Follow us on social

Trump signals death knell of two-state solution

Trump signals death knell of two-state solution

His plan for Gaza shows that no one really supports it, not the last administration or this one

Analysis | QiOSK

For the first time, a U.S. president has dispensed with even the pretense of supporting a two-state solution.

President Trump’s latest remarks — proposing the forced displacement of Palestinians to Jordan, Egypt, and other Arab nations — should not just be noted as another inflammatory statement. They are the final nail in the coffin of a policy Washington has long claimed to uphold. His words make clear the two-state solution is dead, and Palestinian displacement isn’t a byproduct of American policy — it’s the goal.
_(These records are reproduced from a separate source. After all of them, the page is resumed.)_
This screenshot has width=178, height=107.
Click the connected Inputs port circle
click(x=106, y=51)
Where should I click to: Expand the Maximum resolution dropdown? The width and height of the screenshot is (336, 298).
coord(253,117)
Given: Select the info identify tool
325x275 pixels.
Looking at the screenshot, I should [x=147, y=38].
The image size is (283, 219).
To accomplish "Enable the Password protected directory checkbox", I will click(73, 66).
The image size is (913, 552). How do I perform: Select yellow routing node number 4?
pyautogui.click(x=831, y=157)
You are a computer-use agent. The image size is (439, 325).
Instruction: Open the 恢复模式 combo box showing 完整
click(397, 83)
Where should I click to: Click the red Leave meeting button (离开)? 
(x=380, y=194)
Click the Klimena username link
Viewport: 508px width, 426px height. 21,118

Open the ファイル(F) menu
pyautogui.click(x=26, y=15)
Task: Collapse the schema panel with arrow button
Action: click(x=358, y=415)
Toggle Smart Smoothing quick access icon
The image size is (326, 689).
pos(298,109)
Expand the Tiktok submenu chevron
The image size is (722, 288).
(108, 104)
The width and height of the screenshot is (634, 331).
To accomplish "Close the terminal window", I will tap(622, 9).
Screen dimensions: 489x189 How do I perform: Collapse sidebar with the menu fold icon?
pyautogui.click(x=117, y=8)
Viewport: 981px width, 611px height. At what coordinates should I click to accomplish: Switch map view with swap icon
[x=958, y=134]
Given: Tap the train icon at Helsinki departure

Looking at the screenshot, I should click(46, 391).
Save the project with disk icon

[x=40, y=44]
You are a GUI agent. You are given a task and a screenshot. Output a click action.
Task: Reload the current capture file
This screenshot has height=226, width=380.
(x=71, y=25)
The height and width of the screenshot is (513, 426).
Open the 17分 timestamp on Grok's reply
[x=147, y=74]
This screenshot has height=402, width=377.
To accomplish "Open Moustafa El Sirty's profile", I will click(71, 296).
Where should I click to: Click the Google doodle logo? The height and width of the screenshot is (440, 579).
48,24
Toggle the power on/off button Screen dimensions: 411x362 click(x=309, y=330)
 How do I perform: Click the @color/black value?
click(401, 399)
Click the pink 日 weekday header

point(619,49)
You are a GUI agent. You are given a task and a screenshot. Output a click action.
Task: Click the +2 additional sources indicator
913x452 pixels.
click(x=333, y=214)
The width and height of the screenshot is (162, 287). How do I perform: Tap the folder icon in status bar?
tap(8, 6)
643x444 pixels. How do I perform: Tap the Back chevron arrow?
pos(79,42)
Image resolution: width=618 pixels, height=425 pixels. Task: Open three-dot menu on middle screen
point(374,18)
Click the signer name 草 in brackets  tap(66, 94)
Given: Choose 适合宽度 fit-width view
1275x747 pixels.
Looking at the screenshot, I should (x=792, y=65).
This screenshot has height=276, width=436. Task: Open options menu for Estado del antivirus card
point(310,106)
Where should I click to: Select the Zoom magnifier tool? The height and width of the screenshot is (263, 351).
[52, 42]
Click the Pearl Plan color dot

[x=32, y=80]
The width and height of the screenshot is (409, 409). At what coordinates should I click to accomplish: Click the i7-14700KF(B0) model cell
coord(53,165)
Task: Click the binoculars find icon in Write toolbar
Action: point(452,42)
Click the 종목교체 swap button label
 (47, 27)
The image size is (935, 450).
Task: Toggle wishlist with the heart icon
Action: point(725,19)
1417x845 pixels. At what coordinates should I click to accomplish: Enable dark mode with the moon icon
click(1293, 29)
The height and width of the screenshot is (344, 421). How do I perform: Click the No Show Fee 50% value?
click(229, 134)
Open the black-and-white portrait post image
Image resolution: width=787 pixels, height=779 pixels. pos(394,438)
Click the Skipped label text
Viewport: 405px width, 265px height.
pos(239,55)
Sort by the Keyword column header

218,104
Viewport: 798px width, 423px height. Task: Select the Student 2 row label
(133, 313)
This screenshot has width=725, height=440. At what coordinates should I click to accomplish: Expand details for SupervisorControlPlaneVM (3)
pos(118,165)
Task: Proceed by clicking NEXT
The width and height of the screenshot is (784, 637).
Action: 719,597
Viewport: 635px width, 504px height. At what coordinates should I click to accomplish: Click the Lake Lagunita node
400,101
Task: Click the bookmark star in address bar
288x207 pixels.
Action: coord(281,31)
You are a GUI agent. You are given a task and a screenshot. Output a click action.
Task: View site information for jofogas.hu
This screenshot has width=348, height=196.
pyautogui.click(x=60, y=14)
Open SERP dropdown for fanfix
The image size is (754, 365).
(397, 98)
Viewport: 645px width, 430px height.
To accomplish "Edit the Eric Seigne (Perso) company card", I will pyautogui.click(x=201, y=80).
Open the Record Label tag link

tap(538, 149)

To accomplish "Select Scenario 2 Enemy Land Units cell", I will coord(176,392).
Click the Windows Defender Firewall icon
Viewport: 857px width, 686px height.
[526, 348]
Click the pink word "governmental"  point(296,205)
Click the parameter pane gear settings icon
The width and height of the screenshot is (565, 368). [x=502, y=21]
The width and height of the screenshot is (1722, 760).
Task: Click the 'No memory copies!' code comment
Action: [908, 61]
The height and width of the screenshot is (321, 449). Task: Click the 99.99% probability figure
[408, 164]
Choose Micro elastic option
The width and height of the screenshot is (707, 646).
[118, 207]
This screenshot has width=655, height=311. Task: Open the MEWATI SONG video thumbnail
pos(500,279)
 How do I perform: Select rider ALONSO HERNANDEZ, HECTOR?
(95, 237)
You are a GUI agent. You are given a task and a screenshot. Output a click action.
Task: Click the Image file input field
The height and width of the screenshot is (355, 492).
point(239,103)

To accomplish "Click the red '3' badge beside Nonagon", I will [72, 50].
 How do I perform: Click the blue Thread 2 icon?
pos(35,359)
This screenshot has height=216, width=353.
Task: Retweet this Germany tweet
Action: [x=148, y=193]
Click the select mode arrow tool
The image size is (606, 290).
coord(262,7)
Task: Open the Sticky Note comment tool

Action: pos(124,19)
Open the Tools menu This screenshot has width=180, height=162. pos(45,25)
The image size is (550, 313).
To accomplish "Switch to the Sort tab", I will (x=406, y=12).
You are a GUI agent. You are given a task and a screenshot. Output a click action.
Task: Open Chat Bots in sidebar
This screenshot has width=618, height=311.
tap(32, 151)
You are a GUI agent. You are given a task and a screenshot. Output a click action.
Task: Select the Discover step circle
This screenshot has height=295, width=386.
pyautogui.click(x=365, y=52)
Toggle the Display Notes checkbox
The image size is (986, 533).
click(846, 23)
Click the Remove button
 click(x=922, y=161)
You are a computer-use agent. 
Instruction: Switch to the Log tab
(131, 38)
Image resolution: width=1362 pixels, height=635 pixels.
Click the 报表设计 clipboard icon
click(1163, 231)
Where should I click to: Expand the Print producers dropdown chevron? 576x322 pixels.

President Trump’s comments came as he welcomed Prime Minister Benjamin Netanyahu as the first foreign visitor to the U.S. in his second term. White House Press Secretary Karoline Leavitt and national security advisor Mike Waltz characterized Trump’s remarks as an example of his "creativity" and willingness to break from past approaches.

At the press conference held with the Prime Minister, the President was asked, “You just said that you think all the Palestinians should be relocated to other countries. Does that mean that you do not support the two-state solution?” To which the President responded, “It doesn't mean anything about a two-state or a one-state or any other state. It means that we want to have — we want to give people a chance at life. They have never had a chance at life because the Gaza Strip has been a hellhole for people living there. It's been horrible. Hamas has made it so bad, so bad, so dangerous, so unfair to people… And I have to stress, this is not for Israel, this is for everybody in the Middle East -- Arabs, Muslims -- this is for everybody.”

His avoidance of answering the question speaks volumes.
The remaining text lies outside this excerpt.